Don't you just love it when a thought turns into a fab plan. After yesterday's post about needing to think up some more flower activities, turns out next week is The Great Plant Hunt Week. So some activity ideas, shall be added on Sunday ready for Monday, maybe do tonight or Sat but prob not. Add some ideas (so I can use them) before I do. Definitely check out the website above.

"People from a planet without flowers would think we must be mad with joy the whole time to have such things about us." Iris Murdoch

Thursday, 13 May 2010

Creative kids...

After Tuesdays post about flower puzzle and enclosure schema, I suggested that I would probably do a little series on Schema. Just to remind me that children don't do what we expect and adapt activities in ways we don't even think of. Certainly many professionals are aversive to using templates for drawing around, but if it's initiated by child I say don't discourage!!

Another activity that does include an element of enclosure, putting pom-poms into a chocolate box. I had not intended the sorting of colours into lines, but I love it when kids spontaneously extend their own learning, as if they know exactly what they need. I guess montessori realised this, and also those who created a host of resources related to working with a child's schema.

And again, a child extends again. Think maybe flower related activities needed!!!
“And so we discovered that education is not something which the teacher does, but that it is a natural process which develops spontaneously in the human being.” Maria Montessori

Tuesday, 11 May 2010

Cookie Cutter size puzzle

Another quick post, which may lead to a little series on schema?? With children who do exhibit schema, enclosure is a particularly common one. When I found these cookie cutters @ you guessed it..."pound land" I thought these will be brill, lots of enclosure fun and tie in some size vocabulary and understanding!!!

A couple of great link about schema in practice

‘Schemas are patterns of linked behaviours, which the child can generalise and use in a whole variety of different situations. It is best to think of schemas as being a cluster of pieces, which fit together. (Bruce)

Monday, 10 May 2010

I Can... people books

Only a short post today but hopefully useful, make these little books to high light what children can do "assessing self". Or to enable them to think of things they (or you) may like to be doing next, when they have achieved it they can decorate that person. This could even be done with one particularly hard to achieve skill, with child decorating each time they achieve it.

"If you can find a path with no obstacles, it probably doesn't lead anywhere." Frank A. Clark

Sunday, 9 May 2010

Wood blocks

You can buy these fabulous things called "tree blocks", but personally I think taking the kids out in the woods or stopping on the side of the road when you see a tree fallen down is a much better idea than buying them. You can then cut them to size and hey presto a wonderful resource to enhance play and a wonderful addition to your block play resources.

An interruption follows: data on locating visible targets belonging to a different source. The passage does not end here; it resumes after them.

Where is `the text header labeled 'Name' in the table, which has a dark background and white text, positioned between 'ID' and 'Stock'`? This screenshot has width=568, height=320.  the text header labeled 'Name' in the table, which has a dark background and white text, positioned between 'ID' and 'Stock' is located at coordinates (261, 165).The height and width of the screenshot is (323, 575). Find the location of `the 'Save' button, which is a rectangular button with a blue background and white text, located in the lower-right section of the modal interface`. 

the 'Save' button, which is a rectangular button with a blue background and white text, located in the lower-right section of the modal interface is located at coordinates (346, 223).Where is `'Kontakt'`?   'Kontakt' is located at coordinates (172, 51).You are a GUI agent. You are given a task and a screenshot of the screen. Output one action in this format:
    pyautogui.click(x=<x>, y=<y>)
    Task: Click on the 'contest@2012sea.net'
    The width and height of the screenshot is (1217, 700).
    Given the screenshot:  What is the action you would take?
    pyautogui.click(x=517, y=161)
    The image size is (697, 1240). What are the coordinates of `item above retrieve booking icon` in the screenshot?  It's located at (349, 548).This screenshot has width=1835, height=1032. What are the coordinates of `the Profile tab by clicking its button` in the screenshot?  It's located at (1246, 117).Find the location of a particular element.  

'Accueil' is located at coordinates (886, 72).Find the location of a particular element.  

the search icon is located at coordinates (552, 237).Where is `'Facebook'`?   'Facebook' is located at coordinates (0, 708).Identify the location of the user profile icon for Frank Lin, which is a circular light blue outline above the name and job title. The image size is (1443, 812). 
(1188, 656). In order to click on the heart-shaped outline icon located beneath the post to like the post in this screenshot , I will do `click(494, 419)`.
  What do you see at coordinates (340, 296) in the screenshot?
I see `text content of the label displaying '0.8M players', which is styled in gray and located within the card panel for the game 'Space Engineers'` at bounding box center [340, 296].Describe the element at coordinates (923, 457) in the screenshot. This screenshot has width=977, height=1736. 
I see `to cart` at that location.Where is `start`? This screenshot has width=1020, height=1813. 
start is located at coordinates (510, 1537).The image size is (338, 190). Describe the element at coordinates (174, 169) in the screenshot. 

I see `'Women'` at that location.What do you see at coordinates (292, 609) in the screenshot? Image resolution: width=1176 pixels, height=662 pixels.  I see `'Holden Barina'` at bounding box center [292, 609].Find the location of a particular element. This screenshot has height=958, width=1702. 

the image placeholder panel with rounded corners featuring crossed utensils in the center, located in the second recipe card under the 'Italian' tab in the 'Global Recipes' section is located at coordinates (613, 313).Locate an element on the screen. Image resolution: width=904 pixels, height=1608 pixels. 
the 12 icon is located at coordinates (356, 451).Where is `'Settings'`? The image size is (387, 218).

Carefully, Creative... Crash!!!
Enhancing imaginative Play

Supplement with stones, shells and pine cones to create more opportunities, and use outside.

Have FUN!

"You can discover more about a person in an hour of play than a year of conversation." Plato

Thursday, 6 May 2010

Odd one out tactile activity

Perfect for kids with vision impairment or simply as a sensory activity. Children feel/ look at the three items and identify the odd one out, sticking a golf tee in the hole below to identify the odd one!!!

"I can see, and this is why I can be happy, in what you call the dark, but which to me is golden. I can see a God-made world, not a man made world." Helen Keller

Wednesday, 5 May 2010

Poundland Sensory Stuff

Just saw a post on TES asking for cheap ideas for sensory objects for the sensory room and thought go to poundland!! So just wanted to share a few of the wonderful things you can get there to add to your sensory resources all @ a £1!! Go and explore! Have a look in the pet area too as they usually have some nice sensory balls, and rings etc.
"Play is the beginning of knowledge."